30/03/10

A Decisão



«O que se passa comigo hoje?»
Ela está sentada na cama. Os seus melhores anos viajam longe do olhar. Aprendeu cedo que as memórias conseguem quebrar os corações mais frígidos, mas que não é algo por que se deva choramingar. A mestria do silêncio encorpou-se nela com a voz da mãe, o chiar dos corredores, o eco dos cortinados. Ela coloca o dedo indicador sobre os lábios e diz shh, para não se atrever. Mas há um nó apertado que insiste em estrangular a sua garganta.

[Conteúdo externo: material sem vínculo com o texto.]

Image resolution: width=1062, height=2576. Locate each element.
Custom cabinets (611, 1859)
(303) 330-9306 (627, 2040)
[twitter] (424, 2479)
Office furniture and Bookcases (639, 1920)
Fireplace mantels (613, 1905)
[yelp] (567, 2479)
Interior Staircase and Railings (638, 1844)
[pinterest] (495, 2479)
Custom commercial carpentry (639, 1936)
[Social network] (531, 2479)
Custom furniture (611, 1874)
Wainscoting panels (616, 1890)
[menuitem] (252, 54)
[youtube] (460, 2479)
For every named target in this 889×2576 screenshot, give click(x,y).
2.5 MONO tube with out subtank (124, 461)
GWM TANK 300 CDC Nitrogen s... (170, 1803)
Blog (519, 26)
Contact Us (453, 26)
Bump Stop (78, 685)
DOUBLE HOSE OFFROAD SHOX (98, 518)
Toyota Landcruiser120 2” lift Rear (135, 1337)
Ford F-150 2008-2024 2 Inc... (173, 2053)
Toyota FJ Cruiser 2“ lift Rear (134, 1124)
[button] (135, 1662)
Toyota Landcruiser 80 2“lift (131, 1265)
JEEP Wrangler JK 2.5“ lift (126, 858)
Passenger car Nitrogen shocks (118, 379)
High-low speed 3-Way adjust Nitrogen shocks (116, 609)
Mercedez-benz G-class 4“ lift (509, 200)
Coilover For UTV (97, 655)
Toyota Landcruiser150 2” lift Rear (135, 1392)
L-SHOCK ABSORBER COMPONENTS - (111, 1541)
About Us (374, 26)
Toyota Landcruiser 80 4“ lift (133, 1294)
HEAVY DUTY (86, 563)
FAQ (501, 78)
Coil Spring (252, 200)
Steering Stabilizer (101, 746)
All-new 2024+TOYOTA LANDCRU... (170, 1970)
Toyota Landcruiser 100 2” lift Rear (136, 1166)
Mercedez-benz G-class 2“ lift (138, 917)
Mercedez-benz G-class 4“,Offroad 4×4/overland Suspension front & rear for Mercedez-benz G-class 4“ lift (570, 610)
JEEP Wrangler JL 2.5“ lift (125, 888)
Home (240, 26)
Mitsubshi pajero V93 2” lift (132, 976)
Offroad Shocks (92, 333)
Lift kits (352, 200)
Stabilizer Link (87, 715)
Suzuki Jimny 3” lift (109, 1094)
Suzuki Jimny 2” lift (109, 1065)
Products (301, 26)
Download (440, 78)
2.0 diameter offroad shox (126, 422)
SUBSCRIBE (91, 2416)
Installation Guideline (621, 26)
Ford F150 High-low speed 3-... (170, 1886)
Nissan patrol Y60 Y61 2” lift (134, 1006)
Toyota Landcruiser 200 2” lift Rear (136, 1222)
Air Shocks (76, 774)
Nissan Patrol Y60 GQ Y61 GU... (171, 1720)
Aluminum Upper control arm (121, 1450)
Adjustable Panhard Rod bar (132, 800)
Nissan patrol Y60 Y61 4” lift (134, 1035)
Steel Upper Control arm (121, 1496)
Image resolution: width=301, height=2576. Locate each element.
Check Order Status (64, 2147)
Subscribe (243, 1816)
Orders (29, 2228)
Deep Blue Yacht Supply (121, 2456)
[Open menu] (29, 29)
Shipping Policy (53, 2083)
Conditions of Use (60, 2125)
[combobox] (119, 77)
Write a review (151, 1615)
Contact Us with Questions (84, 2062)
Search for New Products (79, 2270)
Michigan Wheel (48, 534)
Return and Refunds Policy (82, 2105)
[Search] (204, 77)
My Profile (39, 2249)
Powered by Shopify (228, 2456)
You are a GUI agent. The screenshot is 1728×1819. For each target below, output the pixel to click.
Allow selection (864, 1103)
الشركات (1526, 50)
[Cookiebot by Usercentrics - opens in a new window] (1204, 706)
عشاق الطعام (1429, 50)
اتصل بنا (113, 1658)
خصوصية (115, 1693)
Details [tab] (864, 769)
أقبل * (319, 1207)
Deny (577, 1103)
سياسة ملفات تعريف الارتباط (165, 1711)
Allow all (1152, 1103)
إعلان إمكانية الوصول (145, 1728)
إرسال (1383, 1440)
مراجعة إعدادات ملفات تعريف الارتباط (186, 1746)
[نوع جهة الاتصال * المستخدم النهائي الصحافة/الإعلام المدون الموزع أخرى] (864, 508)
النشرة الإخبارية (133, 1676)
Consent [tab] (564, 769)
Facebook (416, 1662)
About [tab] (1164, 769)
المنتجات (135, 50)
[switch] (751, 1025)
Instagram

Ela não quer que ninguém lhe relembre da sorte que tem.
As mãos consolam-se mutuamente, esfregando-se numa trágica nostalgia. Lá fora, o vento não mostra piedade.


«Estou a perder a cabeça» sussurra, e lembra-se de há muito tempo numa tarde ter corrido atrás do seu chapéu pela rua fora. O vento despenteava as velhinhas na paragem do autocarro. E o sol brilhou descontrolado dentro dela como nunca, como nunca antes.

As mãos param e finalmente caem sobre o colo. Ela olha em volta para as paredes castanhas do quarto, e apercebe-se:
Está na altura de deixar o vento entrar.